Shohei Ohtani did not put a ball in play in the All-Star Game on Tuesday—he walked and struck out in his two plate appearances—but such is the outsized wonder and appeal of Ohtani that the 93rd Midsummer Classic became about him.

The 3–2 win by the National League and the emotional home run by Elias Díaz of the Rockies were thrilling in their own ways. Díaz was once DFA’d by the Pirates, he wears the name of his mother, Ana, on his chest protector (she was once kidnapped in Venezuela and rescued three days later) and made his first All-Star Game at 32—15 years after signing as a pro. To see him cry when thanking his family upon being named MVP was a beautiful tribute to perseverance.

Shohei Ohtani acknowledges Seattle fans at the MLB All-Star Game.
Ohtani has already racked up 6.5 bWAR at the All-Star break :: Stephen Brashear/USA TODAY Sports

But most of all, the game was the unofficial kickoff to the Ohtani recruiting sweepstakes, the prelude to the greatest free-agent derby the game has ever seen. More than 40,000 people at T-Mobile Park greeted each of his two plate appearances with chants of “Come to Seattle!” And with Mike Trout and Aaron Judge out of the game with injuries, the other All-Stars spent much of their time here answering questions about Ohtani and his future. Ohtani was the lead singer. Everybody else was part of the backup band.

Angels owner Arte Moreno is of no mind to trade Ohtani. The thought that he could lose Ohtani after the season through free agency “for nothing” is not on his radar. He still believes the Angels can make a September postseason run when Trout returns. That’s unlikely; they are five games out of a wild-card spot and hold a 3.9% chance of reaching the playoffs, according to Baseball Reference. But the way Moreno sees it, he owes it to Trout, Ohtani and Angels fans to exhaust the possibility. He also continues to have Ohtani chasing records, locking up the MVP and entertaining fans in an Angels uniform. All that is not “nothing” to Moreno.

If, however, the Angels continue to slide out of contention badly enough in the next two weeks, general manager Perry Minasian must play the logical efficient counterbalance to Moreno’s emotional ties and argue to at least consider offers for Ohtani. But the obstacles to a satisfactory deal are huge. Take the best fit, the Dodgers, off the board. Moreno would never trade his best asset to the rival Dodgers and—based on trade deadline discussions last year—it would take a team’s best major league hitter and best major league pitcher to convince Moreno to pull the trigger.

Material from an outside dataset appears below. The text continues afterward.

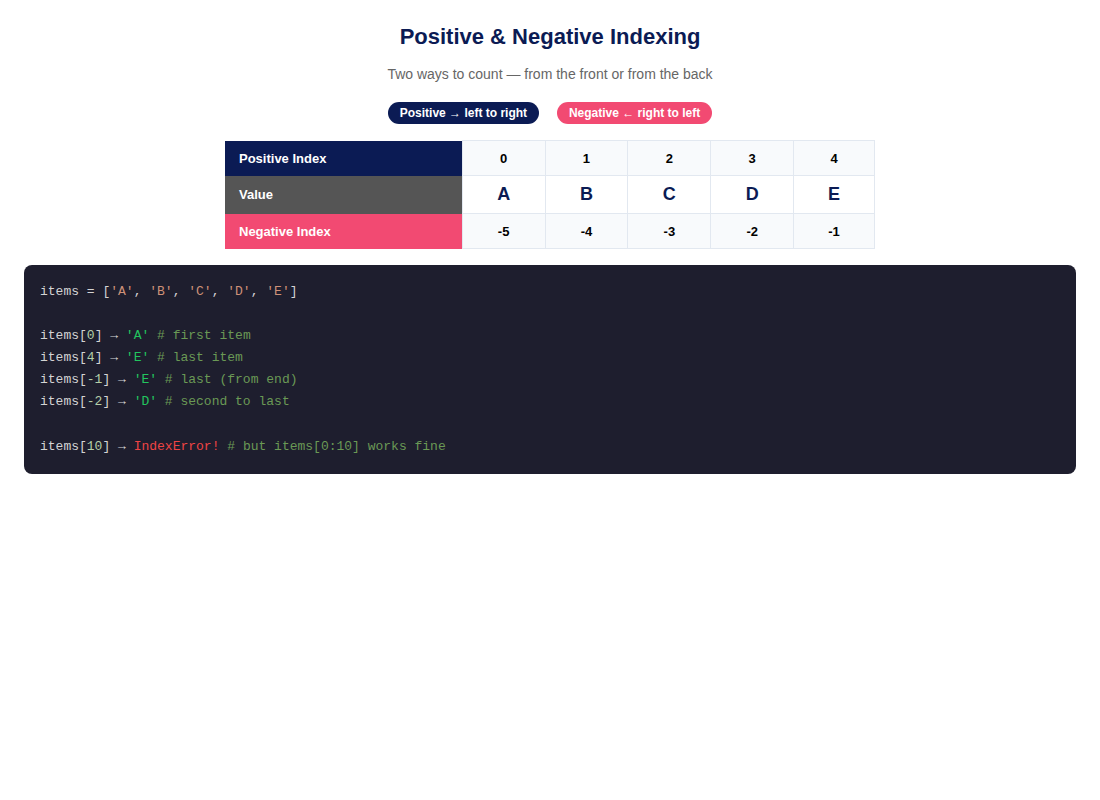Select the Positive Index row header
Screen dimensions: 1100x800
tap(343, 159)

He is a star-driven owner who will not be swayed by a package of prospects and the idea of “rebuilding” around his investment in Trout.

Once Ohtani is a free agent, the Dodgers will be the most likely team to sign him. They check all the boxes: They can pay top dollar; they offer the West Coast weather and location that suit him best; and they give him the chance to contend for the World Series every year of a long-term contract while affording him his one-every-sixth day pitching schedule. The leading contenders after Los Angeles, in order: (2) Padres, (3) Giants, (4) Mariners, (5) Rangers, (6) Mets.

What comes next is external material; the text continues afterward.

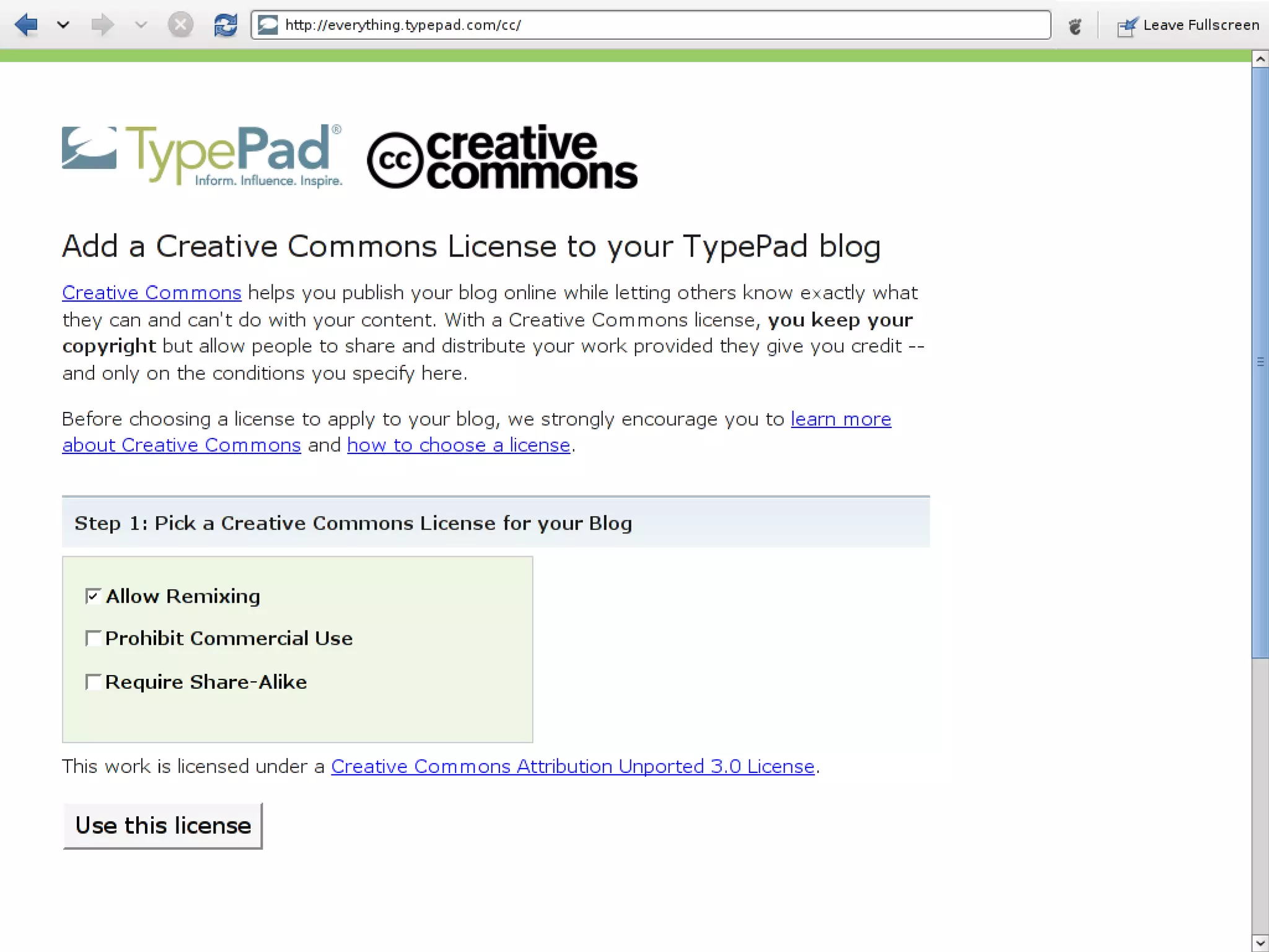Reload the page with the refresh icon
The image size is (1269, 952).
(x=225, y=25)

When Ohtani was asked about prioritizing a chance to play in the postseason, his translator, Ippei Mizuhara, characterized what Ohtani said as, “Those feelings get stronger year by year. It sucks to lose. He wants to win. That gets stronger every year.”

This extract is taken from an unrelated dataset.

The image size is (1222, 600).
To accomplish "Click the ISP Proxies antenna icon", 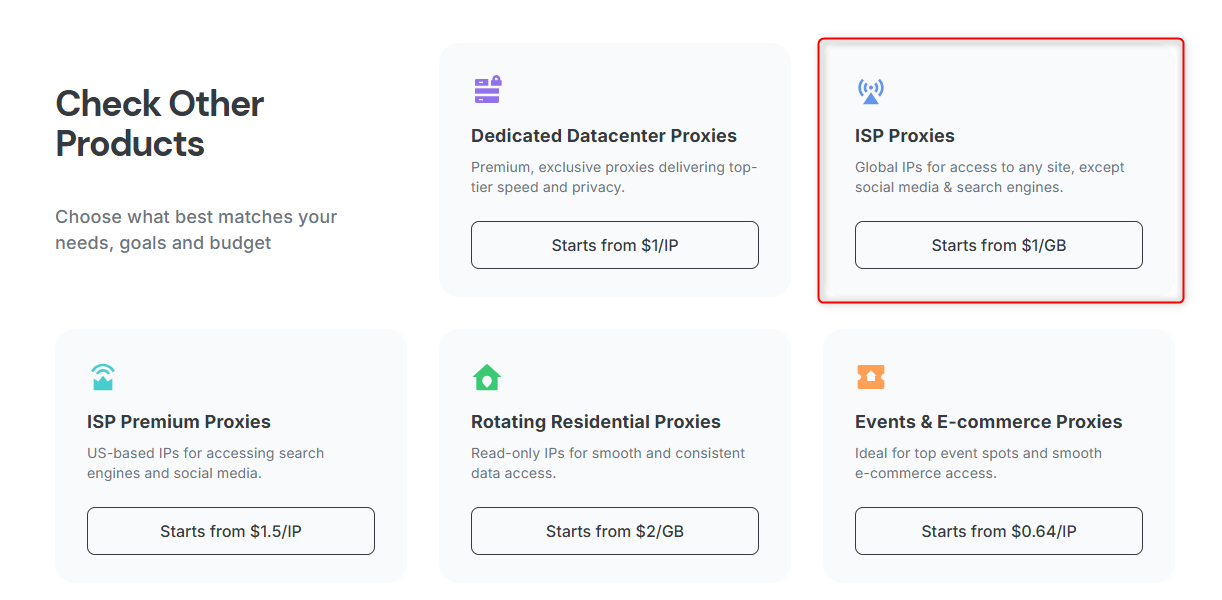I will [871, 91].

Ohtani proved what winning means to him with his spectacular play and resolve in the World Baseball Classic. It wasn’t just that Ohtani closed the championship game after running back and forth from the bullpen in between at bats. It was also that it was Ohtani who led the clubhouse meeting before the game, telling his Team Japan teammates about playing Team USA, “If we idolize them, we can’t surpass them. We’ve come here to surpass them and to reach the top. Just for today, let’s get rid of our adoration for them and think about nothing but winning. Let’s go!”

He proved it in the All-Star Game when he told manager Dusty Baker before the game that he wanted to take three at bats—no early dive out of the game and off to the private jet for him.

And really, he proves it every night with his inexhaustible energy to pitch and hit for what is a third full season. Baker, for instance, marveled at how Ohtani can hold his stuff on the mound so deep into games (batters hit .210 against him third time around) and wondered how he could build up the kind of endurance that historically has required intense running programs from pitchers.

But Ohtani doesn’t run. To do so would create diminishing returns due to how hard his legs work already with his labor as a hitter and base runner. Ohtani stays strong through plyometrics (band resistance work) and robust dedication to his nutrition and sleep that goes back to his days at Hanamaki Higashi High School.

When Ohtani first entered high school, he was so tall and slender he scarfed down extra food at lunch, snacked between meals and ate chocolate crepes at night to gain weight. But when he injured his hip as a sophomore and took six months off from pitching, he grew serious about his eating and sleeping habits. He is fanatical about sleep and its recovery value.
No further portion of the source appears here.